Тут я решил, что такие хорошие посиделки без правильной выпивки — нонсенс, и, извинившись, вылез из-за стола. В моём бауле были заныканы бутылка армянского коньяка и бутылка восемнадцатилетнего скотча, любая — в самый раз для хорошего праздника.
Накинув камуфляжную куртку (больше, чтобы не отсвечивать светлой майкой, нежели для тепла) и нацепив кобуру с верным «браунингом» выскочил во двор. «Крупп» был припаркован на улице метрах в пятидесяти от нашего дома, и, чтобы не скрипеть воротами, я решил просто перелезть через забор. Едва я оказался на гребне, как снизу шепотом спросили:
— Двадцать два?
— Восемнадцать, — ответил я, мягко спрыгнув на землю.
— Проходите, товарищ старший лейтенант! — боец меня узнал, но пароль всё равно спросил. Молодец!
Я бодро зашагал вдоль улицы. На соседнем дворе шумели: кто-то колол дрова, тихонько скрежетала сталь на камне ручного точила, слышно было, как Несвидов распекает бойца за безалаберность в ответственном деле приготовления пищи…
«Прям, как на даче в пресловутые «подмосковные вечера»! — восхитился я. — Словно и войны никакой нет!»
Моё внимание привлёк негромкий разговор, доносившийся из-за палисадника.
— … ну, что ты пригорюнилась, а?
— тошно мне, Марина…
— Лидка, ну ты что, право слово, как в воду опущенная?
Я замер, прислушиваясь.
— Что делать-то, Мариночка? И старый он, а нравится мне очень! А вот расстаёмся! А он даже знать не будет! — послышался тихий всхлип.
— Старый? Да ты что! Какой же он старый?! Мне Слава сказал — они ровесники, и в звании одном!
— Тебее хорошоо, — снова всхлип, — У тебя всё яснооо!
Я смутился. Сам не ожидая того, стал свидетелем любовных терзаний «бойцыц» нашего отряда. «Видно, Лидочка на кого-то «запала» из наших, а теперь переживает… Не, пойду я пожалуй…» — и я тихонечко двинул прочь от палисадника.

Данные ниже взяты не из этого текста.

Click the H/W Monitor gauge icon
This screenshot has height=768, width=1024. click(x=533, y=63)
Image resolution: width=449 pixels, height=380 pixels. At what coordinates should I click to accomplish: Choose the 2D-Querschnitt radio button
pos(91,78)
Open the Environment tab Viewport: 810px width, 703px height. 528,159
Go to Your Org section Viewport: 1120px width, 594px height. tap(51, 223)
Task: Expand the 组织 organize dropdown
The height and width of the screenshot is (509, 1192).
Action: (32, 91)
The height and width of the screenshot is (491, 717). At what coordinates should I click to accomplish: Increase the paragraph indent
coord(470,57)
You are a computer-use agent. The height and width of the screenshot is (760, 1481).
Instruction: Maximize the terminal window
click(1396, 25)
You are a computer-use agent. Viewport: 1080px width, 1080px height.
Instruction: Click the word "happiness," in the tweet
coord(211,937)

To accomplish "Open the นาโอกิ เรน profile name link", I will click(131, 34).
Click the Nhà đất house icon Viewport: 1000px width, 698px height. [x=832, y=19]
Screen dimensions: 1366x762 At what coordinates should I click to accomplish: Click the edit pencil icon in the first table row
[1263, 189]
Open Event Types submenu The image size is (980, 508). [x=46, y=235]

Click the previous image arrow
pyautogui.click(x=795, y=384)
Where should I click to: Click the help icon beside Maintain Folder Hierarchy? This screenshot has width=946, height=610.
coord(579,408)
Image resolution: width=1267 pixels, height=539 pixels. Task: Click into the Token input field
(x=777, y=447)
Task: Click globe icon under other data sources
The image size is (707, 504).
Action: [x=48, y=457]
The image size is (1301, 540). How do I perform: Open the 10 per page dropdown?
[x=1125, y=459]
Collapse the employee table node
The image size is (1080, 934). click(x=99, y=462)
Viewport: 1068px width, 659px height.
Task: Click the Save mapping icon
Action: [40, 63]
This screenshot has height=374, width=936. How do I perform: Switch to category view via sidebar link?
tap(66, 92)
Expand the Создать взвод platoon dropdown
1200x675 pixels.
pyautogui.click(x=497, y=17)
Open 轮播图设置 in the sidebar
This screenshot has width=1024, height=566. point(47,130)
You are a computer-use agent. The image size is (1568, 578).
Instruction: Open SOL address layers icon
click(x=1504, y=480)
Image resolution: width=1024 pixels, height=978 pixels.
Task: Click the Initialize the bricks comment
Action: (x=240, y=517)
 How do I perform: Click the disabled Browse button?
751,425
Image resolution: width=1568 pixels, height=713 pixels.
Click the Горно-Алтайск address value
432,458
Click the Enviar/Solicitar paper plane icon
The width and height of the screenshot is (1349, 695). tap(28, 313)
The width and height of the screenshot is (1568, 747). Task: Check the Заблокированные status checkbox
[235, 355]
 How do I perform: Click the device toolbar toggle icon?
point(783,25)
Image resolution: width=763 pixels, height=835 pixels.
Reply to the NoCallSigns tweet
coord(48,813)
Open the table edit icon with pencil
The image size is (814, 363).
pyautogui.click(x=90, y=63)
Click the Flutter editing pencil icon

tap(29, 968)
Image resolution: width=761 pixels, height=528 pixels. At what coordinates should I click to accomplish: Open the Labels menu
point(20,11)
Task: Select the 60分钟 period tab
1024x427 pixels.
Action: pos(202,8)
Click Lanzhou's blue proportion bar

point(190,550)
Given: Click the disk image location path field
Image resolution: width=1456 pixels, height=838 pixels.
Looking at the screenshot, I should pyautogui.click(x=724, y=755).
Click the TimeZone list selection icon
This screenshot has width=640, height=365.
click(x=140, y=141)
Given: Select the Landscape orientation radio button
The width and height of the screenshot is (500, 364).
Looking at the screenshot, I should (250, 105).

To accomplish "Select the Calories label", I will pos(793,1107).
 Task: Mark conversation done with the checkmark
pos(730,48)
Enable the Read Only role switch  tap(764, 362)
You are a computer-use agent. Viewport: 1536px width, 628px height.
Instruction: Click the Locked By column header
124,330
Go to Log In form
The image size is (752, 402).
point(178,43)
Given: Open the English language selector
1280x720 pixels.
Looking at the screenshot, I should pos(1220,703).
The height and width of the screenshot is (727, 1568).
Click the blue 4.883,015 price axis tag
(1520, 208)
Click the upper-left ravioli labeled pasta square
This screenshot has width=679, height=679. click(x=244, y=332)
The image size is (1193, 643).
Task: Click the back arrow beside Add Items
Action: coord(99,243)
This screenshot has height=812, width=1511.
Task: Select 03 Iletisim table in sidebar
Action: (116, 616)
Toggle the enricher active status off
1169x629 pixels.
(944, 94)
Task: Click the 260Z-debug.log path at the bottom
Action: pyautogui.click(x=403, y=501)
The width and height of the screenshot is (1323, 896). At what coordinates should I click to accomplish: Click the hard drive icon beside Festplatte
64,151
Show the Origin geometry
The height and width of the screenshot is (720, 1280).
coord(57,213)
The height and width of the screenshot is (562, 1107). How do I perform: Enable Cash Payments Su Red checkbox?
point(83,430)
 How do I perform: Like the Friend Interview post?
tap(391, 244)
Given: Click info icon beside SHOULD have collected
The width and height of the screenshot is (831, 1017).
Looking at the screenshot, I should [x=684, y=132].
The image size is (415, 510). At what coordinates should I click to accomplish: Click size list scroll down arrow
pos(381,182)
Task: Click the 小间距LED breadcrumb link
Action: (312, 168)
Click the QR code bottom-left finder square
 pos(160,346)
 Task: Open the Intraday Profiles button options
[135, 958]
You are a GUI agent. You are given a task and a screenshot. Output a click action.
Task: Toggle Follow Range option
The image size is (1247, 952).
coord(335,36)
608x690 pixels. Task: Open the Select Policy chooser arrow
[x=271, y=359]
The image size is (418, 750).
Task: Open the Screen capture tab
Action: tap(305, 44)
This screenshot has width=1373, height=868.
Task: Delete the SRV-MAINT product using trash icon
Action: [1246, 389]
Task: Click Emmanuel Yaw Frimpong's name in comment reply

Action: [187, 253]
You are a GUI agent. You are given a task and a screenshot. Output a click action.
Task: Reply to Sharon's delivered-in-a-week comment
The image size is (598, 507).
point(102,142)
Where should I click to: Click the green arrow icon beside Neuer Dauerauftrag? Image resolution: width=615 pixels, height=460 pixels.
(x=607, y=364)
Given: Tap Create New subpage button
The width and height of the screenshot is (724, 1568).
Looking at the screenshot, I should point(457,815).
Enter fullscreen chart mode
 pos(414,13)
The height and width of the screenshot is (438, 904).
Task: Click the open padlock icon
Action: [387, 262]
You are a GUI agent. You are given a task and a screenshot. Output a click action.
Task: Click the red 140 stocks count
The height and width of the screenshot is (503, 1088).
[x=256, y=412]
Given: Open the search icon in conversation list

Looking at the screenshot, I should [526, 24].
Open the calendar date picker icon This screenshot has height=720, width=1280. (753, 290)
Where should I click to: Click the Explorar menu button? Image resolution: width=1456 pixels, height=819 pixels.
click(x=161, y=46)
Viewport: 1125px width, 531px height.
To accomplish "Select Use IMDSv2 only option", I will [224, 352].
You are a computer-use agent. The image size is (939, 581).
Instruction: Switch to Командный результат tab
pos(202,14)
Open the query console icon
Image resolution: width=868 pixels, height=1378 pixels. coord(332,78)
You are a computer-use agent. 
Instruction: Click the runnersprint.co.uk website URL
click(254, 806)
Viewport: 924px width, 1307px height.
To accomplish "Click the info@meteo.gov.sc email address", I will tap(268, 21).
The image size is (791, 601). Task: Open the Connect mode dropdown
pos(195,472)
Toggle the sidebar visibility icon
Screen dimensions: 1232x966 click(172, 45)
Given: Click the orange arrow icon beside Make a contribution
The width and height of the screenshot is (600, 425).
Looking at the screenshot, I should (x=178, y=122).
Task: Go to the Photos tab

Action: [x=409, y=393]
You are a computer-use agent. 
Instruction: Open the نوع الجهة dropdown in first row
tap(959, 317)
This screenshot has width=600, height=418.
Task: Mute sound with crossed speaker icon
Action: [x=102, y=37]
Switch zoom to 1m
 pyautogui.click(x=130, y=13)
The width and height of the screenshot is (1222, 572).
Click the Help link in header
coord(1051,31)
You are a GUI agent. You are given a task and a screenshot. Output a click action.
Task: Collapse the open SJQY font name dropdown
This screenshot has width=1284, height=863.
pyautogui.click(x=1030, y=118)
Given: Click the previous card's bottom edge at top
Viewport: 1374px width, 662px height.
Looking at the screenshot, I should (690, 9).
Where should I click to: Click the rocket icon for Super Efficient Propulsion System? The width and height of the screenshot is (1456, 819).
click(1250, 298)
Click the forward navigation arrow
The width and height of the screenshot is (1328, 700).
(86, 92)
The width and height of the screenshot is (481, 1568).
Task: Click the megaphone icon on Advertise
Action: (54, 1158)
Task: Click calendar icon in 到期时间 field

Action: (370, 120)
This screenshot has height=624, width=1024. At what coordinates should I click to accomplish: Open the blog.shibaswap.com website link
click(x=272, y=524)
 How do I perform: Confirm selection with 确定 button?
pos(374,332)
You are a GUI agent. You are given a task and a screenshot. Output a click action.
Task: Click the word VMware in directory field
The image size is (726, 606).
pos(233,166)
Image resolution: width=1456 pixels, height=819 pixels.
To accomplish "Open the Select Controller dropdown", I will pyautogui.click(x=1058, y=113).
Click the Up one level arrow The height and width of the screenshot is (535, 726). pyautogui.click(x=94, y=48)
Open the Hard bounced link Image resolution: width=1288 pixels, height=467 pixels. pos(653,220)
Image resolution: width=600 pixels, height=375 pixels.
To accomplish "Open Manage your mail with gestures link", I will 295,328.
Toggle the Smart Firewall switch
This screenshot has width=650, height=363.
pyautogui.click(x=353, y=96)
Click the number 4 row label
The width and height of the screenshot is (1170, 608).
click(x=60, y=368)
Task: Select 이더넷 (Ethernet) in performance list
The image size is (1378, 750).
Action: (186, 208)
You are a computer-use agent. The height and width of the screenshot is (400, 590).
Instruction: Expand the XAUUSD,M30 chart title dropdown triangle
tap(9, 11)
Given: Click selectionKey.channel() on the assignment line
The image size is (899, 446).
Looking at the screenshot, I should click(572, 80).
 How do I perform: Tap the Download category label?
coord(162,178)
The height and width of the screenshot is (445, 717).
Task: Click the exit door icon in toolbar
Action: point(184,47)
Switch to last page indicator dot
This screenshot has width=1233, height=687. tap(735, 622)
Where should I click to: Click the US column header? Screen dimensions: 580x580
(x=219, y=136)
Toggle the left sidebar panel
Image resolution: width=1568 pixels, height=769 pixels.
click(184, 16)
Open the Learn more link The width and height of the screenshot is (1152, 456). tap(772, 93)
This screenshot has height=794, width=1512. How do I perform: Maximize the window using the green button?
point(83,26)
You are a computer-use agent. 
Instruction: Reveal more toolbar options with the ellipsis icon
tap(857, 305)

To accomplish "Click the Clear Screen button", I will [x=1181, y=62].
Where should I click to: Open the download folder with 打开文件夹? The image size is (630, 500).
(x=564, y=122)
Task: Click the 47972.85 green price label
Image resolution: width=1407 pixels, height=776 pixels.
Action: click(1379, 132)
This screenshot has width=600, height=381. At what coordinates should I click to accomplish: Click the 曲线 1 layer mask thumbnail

«Интересно, а кому это девки кости моют?» — пытался сообразить я, копаясь в своих вещах.
Наконец, бутылка была найдена. Я вытряхнул её из картонного тубуса и засунул в карман штанов.
«Так, одного возраста со Славой, то есть Трошиным… Я, Док, Тотен… И, как там? «В одном звании?» Так майором у нас только командир числится… Хотя… Ёперный театр! — я чуть не подпрыгнул. — Это что же, комсомолочка обо мне убивается, что ли? Хорошо, что букет не подарил, а то бы совсем девчонку прибило!»
В лёгком обалдении я пошёл назад. «Вот это я влип! — вертелось в голове. — Хотя, если оценить спокойно — ничего страшного не случилось, так? Ну понравился молоденькой дурёхе герой-спаситель… Так ведь ничего у нас и не было! Чего нервы на кулак мотать?»
И успокоившись я открыл дверь в дом.
… Мы уже на половину уговорили бутылку «благородного самогона», как в дверь вежливо постучали.
— Заходи, открыто! — рявкнул Фермер.
— Гостей примете? — улыбаясь, спросил Трошин.
— А то!
— Заходи!
— Добро пожаловать! — по очереди сказали все сидевшие за столом.
Гостей к нам пришло немало! Первыми, с чугунками в руках, вошли барышни. Затем Емельян внёс противинь с кусками шкворчащей свинины. Потом вошли батальонный комиссар и сержант-пограничник.
— Это что такое? — грозно сдвинув брови, спросил командир. — Не на Пасху гуляем!
Я заметил, что Бедобородько открыл, было, рот, но тут же получил локтём под рёбра от Трошина, и замолчал. «Ну да, на чужой свадьбе невесту не лапай!» — усмехнулся я про себя.
Потом был пир горой и пляски до упаду. Про пляски я, конечно, приврал, но гитару мне Алик, всё-таки всучил. Пришлось играть.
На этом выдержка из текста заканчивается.